━━━━━ Exercise input

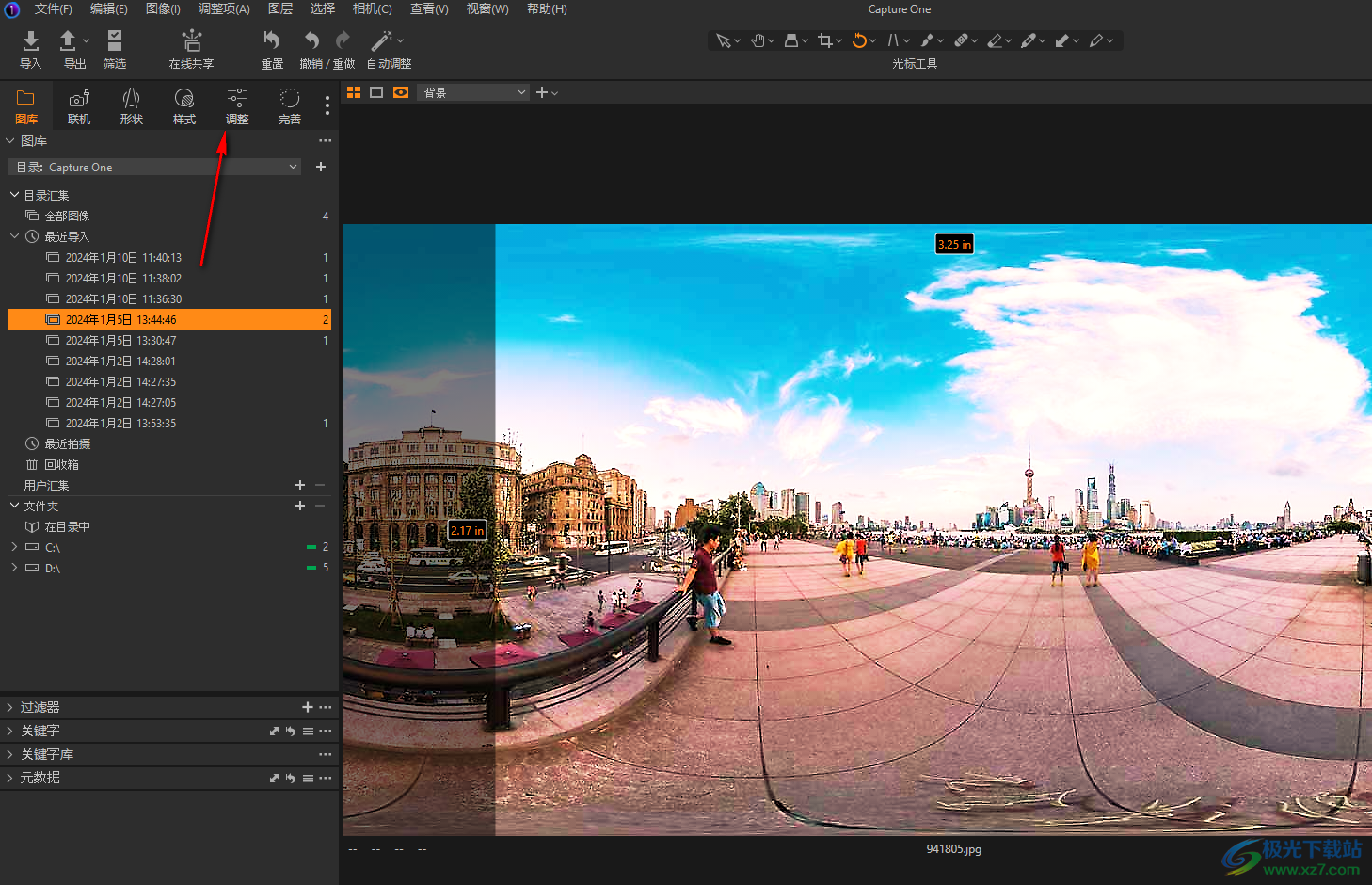The image size is (1372, 885).
Task: Click the 在线共享 online share icon
Action: (x=191, y=40)
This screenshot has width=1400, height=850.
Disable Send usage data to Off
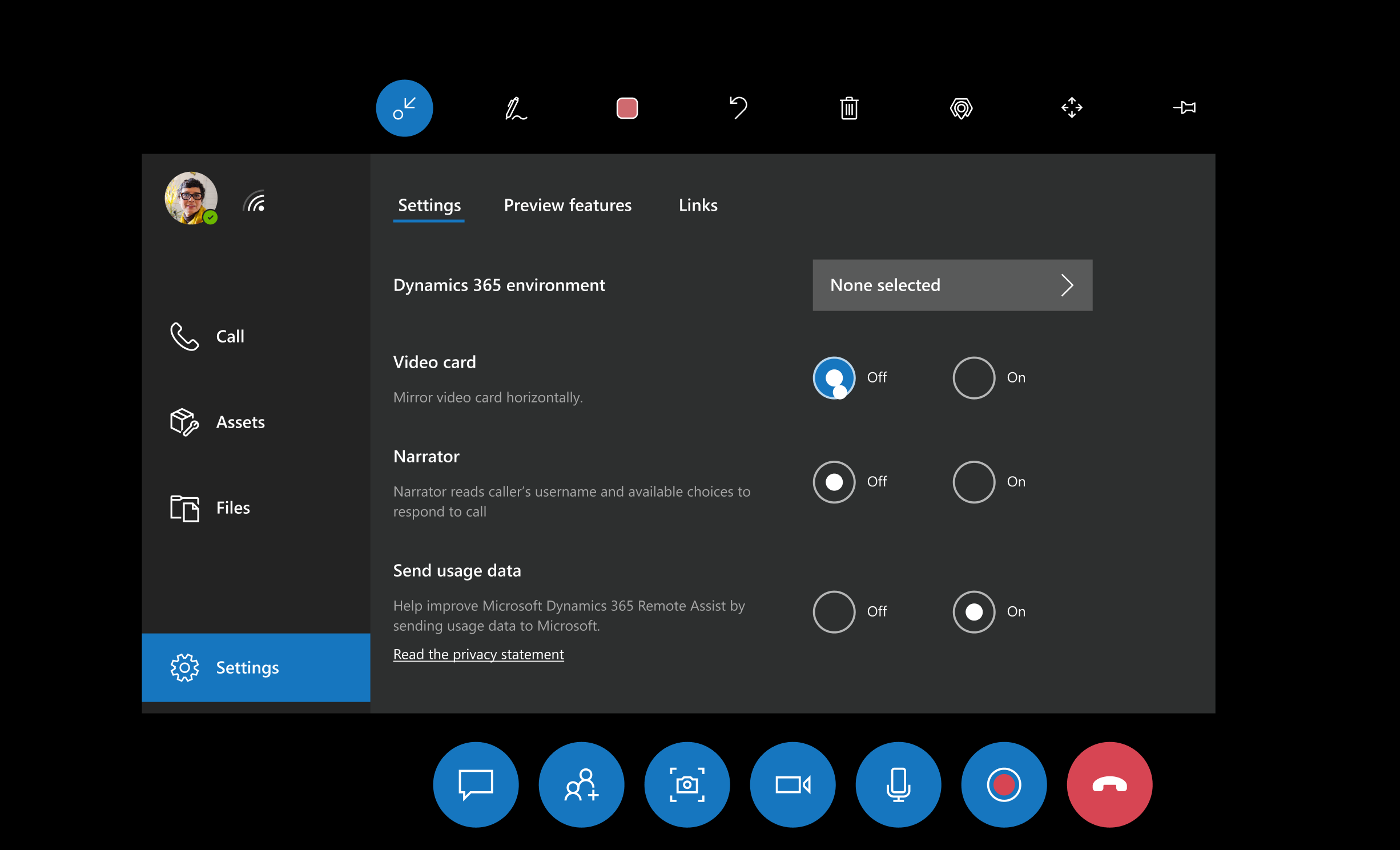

━━━━━━━━━━

▶ **What you should do**: Take the lines from the one holding "This screenshot has width=1400, height=850." through the final line of the records above and output them exactly, both ends included, excluding pictures.

▶ **Solution**:
This screenshot has width=1400, height=850.
Disable Send usage data to Off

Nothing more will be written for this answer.